• Participants with histologically confirmed colorectal cancer and evidence of metastatic disease.

• Participants must have received, been ineligible to receive, or refused to receive two lines of standard systemic therapy i.e., a fluoropyrimidine with oxaliplatin or irinotecan with bevacizumab, regorafenib, trifluridine, and (if history of RAS wild-type) EGFR-targeted therapy. Participants must have received one line of systemic checkpoint inhibitor if history of advanced microsatellite instability-high \[MSI-H/dMMR\]) metastatic colon cancer.

• Participants who had progressive disease within 6 months before study treatment following standard adjuvant therapy are eligible if they have not received systemic therapy for metastatic disease. Participants with a history of MSI-H/dMMR must have also received one line of checkpoint inhibitor therapy.

• Age \>= 18 years.

• Measurable disease per RECIST 1.1.

• ECOG performance status \<= 2.

• Adequate organ and marrow as a function defined below:

‣ absolute neutrophil count (ANC) \>= 1,500 cells/mm\^3

⁃ platelet count \>= 100,000 cells/mm\^3

⁃ hemoglobin (Hgb) \>= 9 g/dL

⁃ total bilirubin level \< 1.5 x upper limit of normal (ULN)

⁃ alanine aminotransferase (ALT) \<= 2.5 x ULN OR \<= 5 x ULN for participants with liver metastases

⁃ aspartate aminotransferase (AST) level \<= 2.5 x ULN OR \<= 5 x ULN for participants with liver metastases

⁃ creatinine clearance (CrCl) calculated by Cockroft-Gault formula \>= 50 mL/min

• Resolution of toxic effect(s) of prior anti-cancer therapy (except alopecia and neuropathy) to Grade \<=1 or to \<=2 if effective medical management of those toxicities is in place such that they are controlled per standard of care (e.g., grade 2 hypothyroidism requiring oral thyroid replacement).

• Participants with treated brain metastases are eligible if clinically appropriate follow-up brain imaging after central nervous system (CNS)-directed therapy shows no evidence of progression.
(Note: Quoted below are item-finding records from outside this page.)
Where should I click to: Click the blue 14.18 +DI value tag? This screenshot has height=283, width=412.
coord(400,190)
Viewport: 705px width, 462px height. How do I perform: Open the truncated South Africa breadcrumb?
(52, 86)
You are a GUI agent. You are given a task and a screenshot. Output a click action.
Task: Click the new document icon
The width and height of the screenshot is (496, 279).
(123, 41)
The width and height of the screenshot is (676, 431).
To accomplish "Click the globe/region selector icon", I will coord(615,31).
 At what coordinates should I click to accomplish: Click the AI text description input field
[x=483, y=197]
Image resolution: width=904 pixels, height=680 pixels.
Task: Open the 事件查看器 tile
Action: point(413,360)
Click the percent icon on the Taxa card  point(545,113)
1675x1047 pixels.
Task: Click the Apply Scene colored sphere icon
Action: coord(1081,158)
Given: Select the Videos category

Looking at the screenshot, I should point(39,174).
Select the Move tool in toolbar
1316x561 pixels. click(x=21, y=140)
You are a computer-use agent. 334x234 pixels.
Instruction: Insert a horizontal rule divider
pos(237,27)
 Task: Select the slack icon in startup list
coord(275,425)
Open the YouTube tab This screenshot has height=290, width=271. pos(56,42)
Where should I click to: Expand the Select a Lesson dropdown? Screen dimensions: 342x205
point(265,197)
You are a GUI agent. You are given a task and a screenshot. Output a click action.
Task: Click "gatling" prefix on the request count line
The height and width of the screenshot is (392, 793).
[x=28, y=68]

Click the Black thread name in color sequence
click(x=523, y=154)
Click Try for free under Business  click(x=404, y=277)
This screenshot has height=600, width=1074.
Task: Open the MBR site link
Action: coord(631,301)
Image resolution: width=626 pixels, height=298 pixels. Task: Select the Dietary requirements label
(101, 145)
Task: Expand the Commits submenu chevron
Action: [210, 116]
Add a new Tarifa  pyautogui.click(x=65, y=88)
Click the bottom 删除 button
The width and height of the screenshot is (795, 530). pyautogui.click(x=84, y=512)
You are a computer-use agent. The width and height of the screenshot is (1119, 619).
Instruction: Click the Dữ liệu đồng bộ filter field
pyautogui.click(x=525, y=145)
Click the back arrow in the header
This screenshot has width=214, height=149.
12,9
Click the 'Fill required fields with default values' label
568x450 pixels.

• Participants positive for human immunodeficiency virus (HIV) are eligible if they are compliant with appropriate anti-retroviral therapy for at least 6 months, have HIV viral load \<400 copies/mL, and a CD4 count \> 350 cells/microliter at screening.

• Participants positive for Hepatitis C virus (HCV) are eligible if they have completed definitive anti-viral therapy and have an undetectable viral load.

• Individuals of child-bearing potential (IOCBP) and individuals who can father children must agree to use an effective method of contraception (barrier, hormonal, intrauterine device \[IUD\], surgical sterilization) at study entry and up to 6 months after the last dose of the study drug(s).

• Breastfeeding participants must be willing to discontinue breastfeeding from study treatment initiation through 6 months after study treatment discontinuation.

• Participants must have lesion(s) accessible for biopsy (other than used for measurement of disease) and be willing to undergo mandatory study biopsies. Lesions to be biopsied will be determined safely accessible by the provider performing the biopsy (e.g. interventional radiology if a liver or lung biopsy) prior to performing the biopsy.

• Participants must be able to understand and willing to sign a written informed consent document.